Oregon has now joined Washington and California, as well as dozens of other states, that are asking for federal approval for the change.
According to the National Conference of State Legislatures, more than 30 states are considering legislation related to the practice of changing clocks twice a year. British Columbia Premier John Horgan has said that he will authorize the move to permanent daylight saving time if Washington, Oregon and California do so.
Last month, Gov. Jay Inslee signed a bill to put Washington state permanently on daylight time after it passed both the state House and the Senate with overwhelming bipartisan support.
“It’s part of a movement to get rid of this absurd clock-switching thing that doesn’t make sense anymore,” Rep. Marcus Riccelli, D-Spokane, one of the bill’s sponsors, has said.
Before any state can adopt permanent daylight time, however, Congress would have to approve. Under federal law, states may decide either to be on permanent standard time — which is what we observe from November through March — or to switch back and forth between standard time and daylight time.
There’s support on the federal level, too. Republican Florida Sen. Marco Rubio introduced legislation making daylight saving time permanent nationwide and, according to Riccelli, Washington Sens. Patty Murray and Marie Cantwell have both indicated a willingness to push the discussion forward.
President Donald Trump has said on Twitter that “Making Daylight Saving Time permanent is O.K. with me!”
Supporters say eliminating the time seesaw has a host of benefits, including health, public-safety and energy-saving gains.
Some experts in depression and sleep science say, however, it’s healthier to either keep making the twice-yearly switch or to adopt permanent standard time rather than daylight time. Permanent daylight saving time is the least in line with most people’s natural circadian rhythms, which are synced by morning light, they say.
“We have an epidemic of sleep deprivation, and daylight saving time makes it worse.” said Nate Watson, a professor of neurology at the UW School of Medicine and director of the UW Medicine Sleep Center.

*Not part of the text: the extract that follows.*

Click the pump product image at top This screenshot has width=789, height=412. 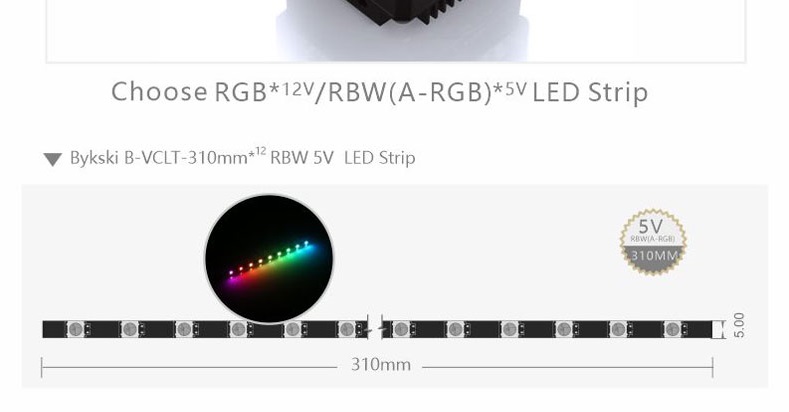402,29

Nevertheless, it’s what the people want, according to legislators in Washington and Oregon.
“The people of Washington have said they want to #DitchTheSwitch, and passing this bill sends that message loud and clear to the other Washington,” Riccelli has said.
“It’s what the people of Oregon want. It’s what we’ve heard over and over and over again,” said Rep. Bill Post, the Republican from Keizer who carried the state’s measure.
The Oregon measure would establish year-round daylight saving time across the state, with the exception of Malheur County in eastern Oregon, which is on Mountain Time and will continue changing the clocks.
The Oregon bill next goes to Democratic Gov. Kate Brown, who has said she will sign.
Information from The Associated Press was included in this report.